## WHAT YOU NEED TO DO
In the biotechnology anniversary text, how long did the FDA take to complete its review of Humulin?

## TEXT
Happy Birthday, Biotechnology

So far as I can tell, it’s gotten no attention whatsoever, but today is the 25th Anniversary of the Food and Drug Administration’s approval of the very first ever biotech medical product: Humulin, a recombinant version of human insulin invented by the biotech company Genentech, and marketed by Eli Lilly.

This was a stunning breakthrough because, until Humulin was approved, diabetics used insulin taken from pig and cow pancreases to treat their condition. Using recombinant DNA techniques, Genentech was able to create a product consisting of actual human insulin. FDA completed the review in a remarkably fast five months, at a time when the average review of new medical products was close to three years. CEI adjunct scholar and Hoover Institution fellow Henry I. Miller, who was the FDA medical reviewer in charge of the Humulin dossier, told The New York Times that the speedy review confirmed the ”scientific and commercial viability of” recombinant DNA technology and the biotechnology industry.

Biotechnology has revolutionized the practice of medicine and the pharmaceutical industry. Over the past 25 years, more than 187 biotech medicines have been approved in the United States, and they have been prescribed to an estimated 325 million patients. Over 300 more such biopharmaceuticals are in development. The biotechnology industry has delivered extraordinary medical advancements and has helped to create medicines that treat diseases once thought intractable. Biopharmaceuticals currently are used to treat cancers, stroke, multiple sclerosis, diabetes, cystic fibrosis, and many other diseases. Many forms of cancer that were invariably fatal a decade or two ago have now become treatable and even curable. Other once-fatal diseases have now become manageable conditions for many sufferers thanks to biotech medicines.

Unfortunately, while food biotechnology has the same potential, it has not fared nearly as well. A broad scientific consensus has concluded that rDNA technology (known variously as gene splicing, genetic engineering, and genetic modification) is merely an extension, or refinement, of less-precise breeding techniques that scientists have long used for similar purposes, but it’s use has been hobbled by vast over-regulation in the U.S. and around the world — a phenomenon I have written about at length elsewhere. So, today, let’s celebrate the tremendous success of the medical biotechnology industry, but let us not forget how government has nearly strangled food biotechnology in its crib.

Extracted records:

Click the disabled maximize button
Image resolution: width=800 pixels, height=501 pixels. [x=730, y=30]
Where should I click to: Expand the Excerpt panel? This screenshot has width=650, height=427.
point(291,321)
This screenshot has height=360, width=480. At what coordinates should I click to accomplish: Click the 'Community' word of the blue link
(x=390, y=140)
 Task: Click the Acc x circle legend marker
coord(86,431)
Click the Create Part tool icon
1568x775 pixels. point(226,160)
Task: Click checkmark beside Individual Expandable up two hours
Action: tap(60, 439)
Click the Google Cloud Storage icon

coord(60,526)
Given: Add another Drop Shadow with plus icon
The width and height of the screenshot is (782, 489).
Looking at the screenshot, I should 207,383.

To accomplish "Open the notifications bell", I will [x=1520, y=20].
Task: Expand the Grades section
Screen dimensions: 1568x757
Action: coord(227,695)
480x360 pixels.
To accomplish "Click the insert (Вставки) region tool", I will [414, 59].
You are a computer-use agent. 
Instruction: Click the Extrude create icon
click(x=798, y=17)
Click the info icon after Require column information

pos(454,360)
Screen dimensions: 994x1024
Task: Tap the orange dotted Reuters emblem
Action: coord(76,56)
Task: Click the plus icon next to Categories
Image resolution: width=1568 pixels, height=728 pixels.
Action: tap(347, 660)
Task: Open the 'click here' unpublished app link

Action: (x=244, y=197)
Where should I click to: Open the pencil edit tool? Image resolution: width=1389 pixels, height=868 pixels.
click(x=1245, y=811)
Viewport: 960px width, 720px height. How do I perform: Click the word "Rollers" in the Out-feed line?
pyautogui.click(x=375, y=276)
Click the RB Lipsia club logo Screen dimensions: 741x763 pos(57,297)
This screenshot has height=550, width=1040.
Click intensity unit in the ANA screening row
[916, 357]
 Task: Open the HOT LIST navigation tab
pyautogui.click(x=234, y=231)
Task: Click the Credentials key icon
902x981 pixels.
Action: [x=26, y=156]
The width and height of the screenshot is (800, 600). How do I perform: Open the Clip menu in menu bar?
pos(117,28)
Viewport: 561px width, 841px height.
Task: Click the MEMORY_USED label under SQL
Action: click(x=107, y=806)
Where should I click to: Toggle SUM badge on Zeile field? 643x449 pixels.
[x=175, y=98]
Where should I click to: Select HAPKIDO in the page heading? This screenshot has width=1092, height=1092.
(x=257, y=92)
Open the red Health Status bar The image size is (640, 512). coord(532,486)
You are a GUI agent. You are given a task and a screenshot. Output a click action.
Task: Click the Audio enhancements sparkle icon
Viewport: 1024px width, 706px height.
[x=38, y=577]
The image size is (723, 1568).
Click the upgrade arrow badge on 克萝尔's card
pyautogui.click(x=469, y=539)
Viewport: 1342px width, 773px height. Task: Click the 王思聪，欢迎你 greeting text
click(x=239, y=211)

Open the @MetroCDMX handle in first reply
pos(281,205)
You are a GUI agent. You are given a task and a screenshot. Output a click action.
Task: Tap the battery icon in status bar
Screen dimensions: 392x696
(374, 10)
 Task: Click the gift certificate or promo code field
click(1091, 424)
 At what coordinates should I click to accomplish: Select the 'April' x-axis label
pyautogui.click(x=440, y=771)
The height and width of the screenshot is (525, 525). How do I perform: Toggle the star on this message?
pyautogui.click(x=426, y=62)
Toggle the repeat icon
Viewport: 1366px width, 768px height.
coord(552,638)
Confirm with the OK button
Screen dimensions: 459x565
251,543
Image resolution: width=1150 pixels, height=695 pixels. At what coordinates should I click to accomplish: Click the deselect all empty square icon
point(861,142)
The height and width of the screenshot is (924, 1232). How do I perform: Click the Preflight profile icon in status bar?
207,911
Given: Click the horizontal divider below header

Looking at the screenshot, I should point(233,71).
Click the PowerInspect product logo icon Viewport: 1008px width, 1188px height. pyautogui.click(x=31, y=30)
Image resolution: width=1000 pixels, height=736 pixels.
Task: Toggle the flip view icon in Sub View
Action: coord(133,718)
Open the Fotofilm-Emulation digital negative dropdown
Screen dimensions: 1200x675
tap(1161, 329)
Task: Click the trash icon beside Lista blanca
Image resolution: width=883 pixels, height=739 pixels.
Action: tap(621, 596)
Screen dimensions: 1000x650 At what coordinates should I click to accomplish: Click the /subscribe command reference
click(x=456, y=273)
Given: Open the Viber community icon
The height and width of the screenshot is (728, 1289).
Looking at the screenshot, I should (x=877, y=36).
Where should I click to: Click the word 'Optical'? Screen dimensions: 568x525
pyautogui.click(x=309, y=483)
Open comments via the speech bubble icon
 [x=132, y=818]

## EXPECTED OUTPUT
Five months.